2035, also in gut zehn Jahren erst, soll die Ära der Kohlenutzung zur Strom- und Wärmeerzeuung in Deutschland enden. Der ehemalige Primus der Energiewende ist damit in Europa, gemeinsam mit osteuropäischen Staaten, eher das Schlusslicht. Anders sieht das in der Heimat der industriellen Revolution aus: Das Vereinigte Königreich von Großbritannien und Nordirland hat unter der Regentschaft seines ökologisch sehr interessierten Königs Karl III. gestern sein letztes Kohlekraftwerk abgeschaltet.
Der letzte Kohle-Güterzug kam bereits Ende Juni im Kraftwerk Ratcliffe-on-Soar an. Nach 56 Jahren gingen nun die zwei Gigawatt Leistung des Kraftwerks vom Netz. Damit übererfüllen die immer noch Brexit-gebeutelten und zuletzt in Sachen Klimaschutz eher zurückrudernden Briten ihren Plan: Eigentlich sollte erst in mehr als einen Jahr Schluss mit der Kohleverstromung sein.
In Deutschland sind aktuell noch Kohlekraftwerke mit einer Leistung von 26 Gigawatt in Betrieb.
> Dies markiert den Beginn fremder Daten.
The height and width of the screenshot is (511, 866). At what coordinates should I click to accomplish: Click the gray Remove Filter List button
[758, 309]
Kohle ist mit einem Anteil von 20 Prozent neben den erneuerbaren Energien die wesentliche Säule der deutschen Stromerzeugung.
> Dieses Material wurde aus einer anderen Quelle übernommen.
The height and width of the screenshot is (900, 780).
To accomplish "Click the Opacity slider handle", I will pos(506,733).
In Großbritannien ist der Hauptenergieträger Gas. Fast 40 Prozent der britischen Energieversorgung macht diese Säule aus. In Deutschland entfällt ein Zehntel des Energiebdarfs auf Erdgas. Das vom Netz gegangene Kohlekraftwerk soll übrigens nicht abgerissen werden. Betreiber Uniper plant, hier zukünftig CO2-neutralen grünen Wasserstoff zu produzieren.